A year ago, a fifth-grader was tragically found hanging in the bathroom of an Evanston suburban elementary school. An autopsy by the Cook County Medical Examiner’s office determined that the 10 year old Skokie boy died of hanging and ruled his death a suicide. Recently, the Chicago Sun-Times reported that the family of the fifth-grader has filed a wrongful death lawsuit against the Evanston school district. The wrongful death lawsuit plaintiff contends that the school district had the responsibility to keep her son safe during school hours. The wrongful death lawsuit alleges that no effort was made to locate the 10 year old after he went missing as students were lining up to go to gym class. The 10 year old was found 30 minutes later by another student.
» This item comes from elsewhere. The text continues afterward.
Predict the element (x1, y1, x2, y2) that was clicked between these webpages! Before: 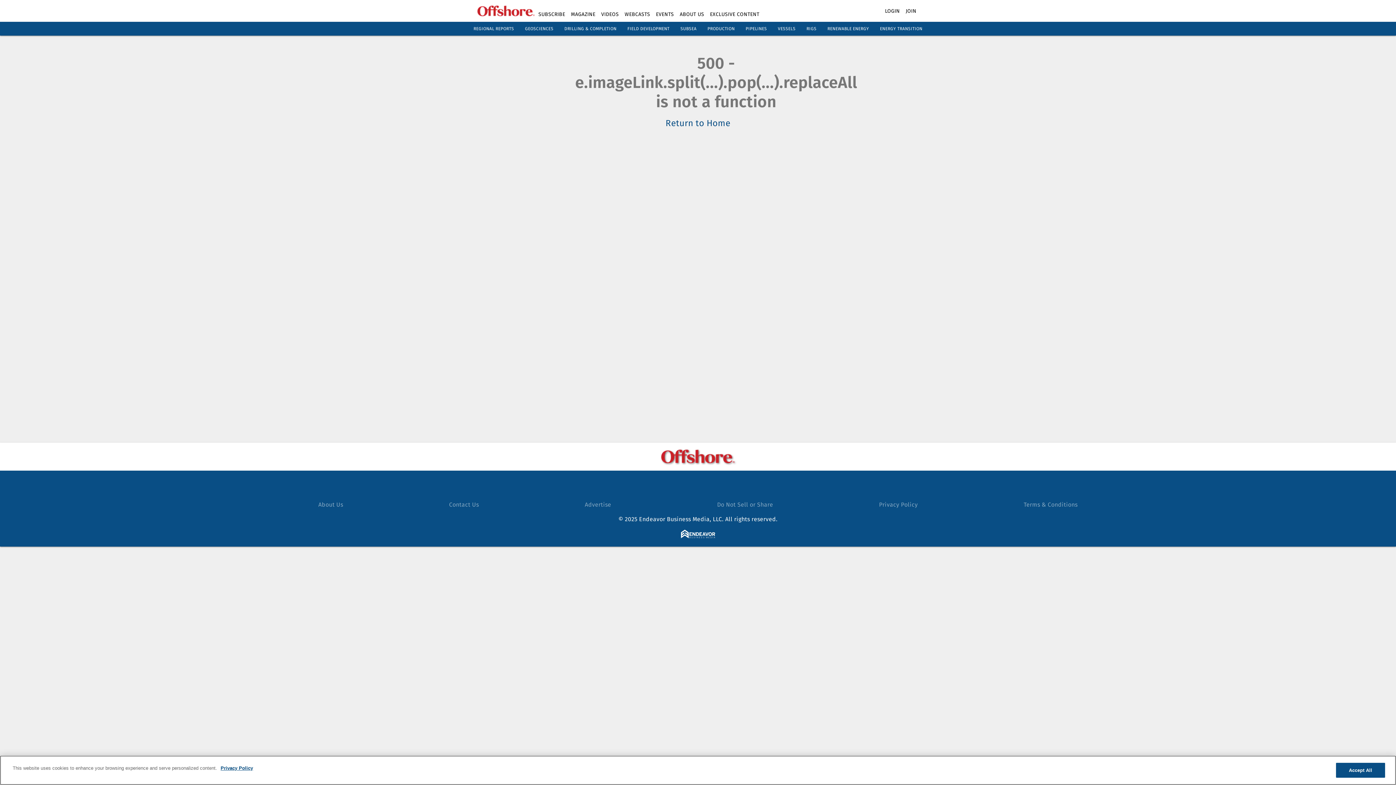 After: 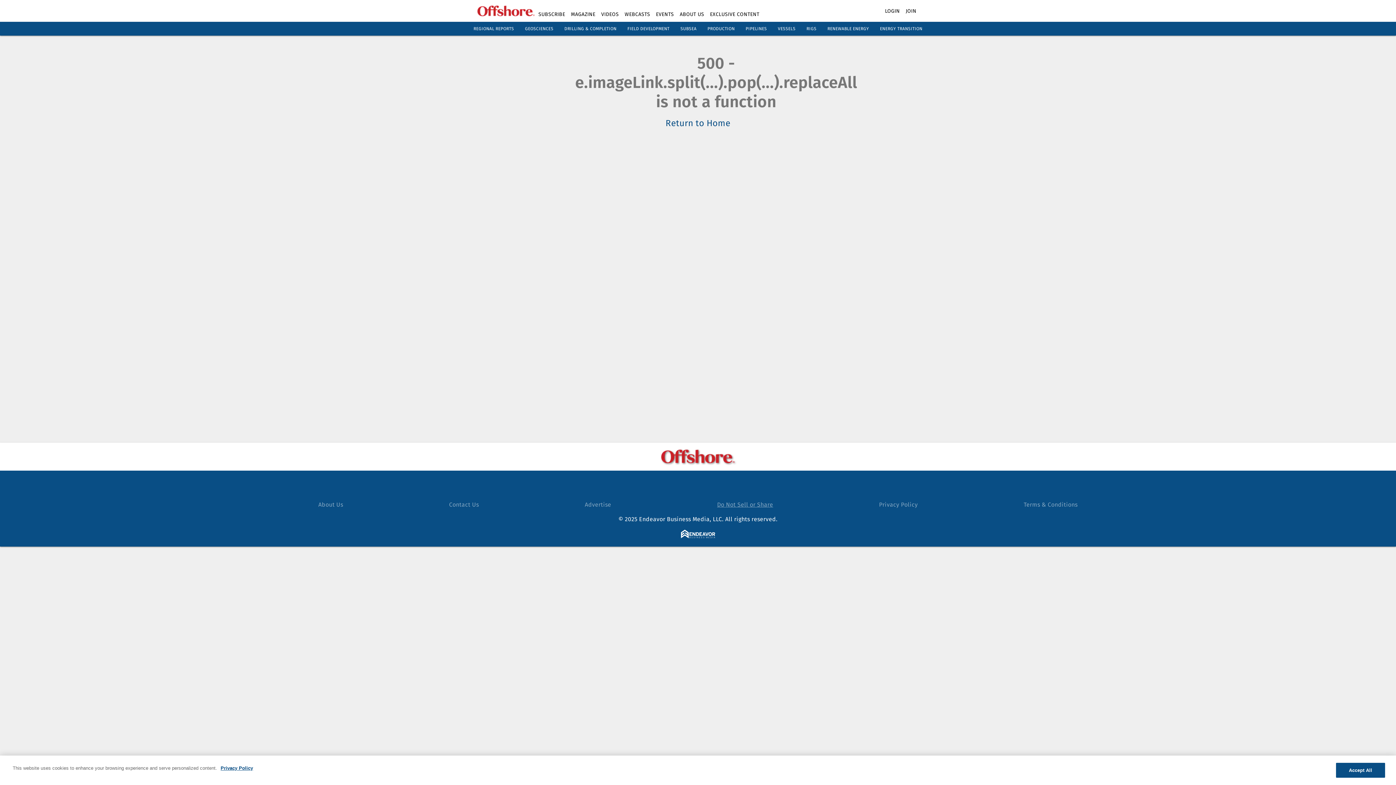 Action: label: Do Not Sell or Share bbox: (717, 501, 773, 508)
The wrongful death lawsuit has four counts, which claim wrongful death negligence, survival action negligence, wrongful death related to willful and wanton conduct, and survival related to willful and wanton conduct. Each of the counts seek in excess of $50,000. To better understand the meaning of the lawsuit, the attorneys at Levin & Perconti wish to explain some of the terms of the wrongful death lawsuit. First, negligence is a party’s failure to use reasonable care; it is the doing of something which a reasonably prudent person would not do. Further, willful and wanton conduct is the conscious and intentional disregard of an indifference to the rights and safety of others, which the defendant party knows or should know is likely to result in injury, damage, or other harm. Thus, the wrongful death lawsuit against the school district alleges that the school acted with a conscious disregard for the 10 year old’s safety or at the very least failed to use reasonable care.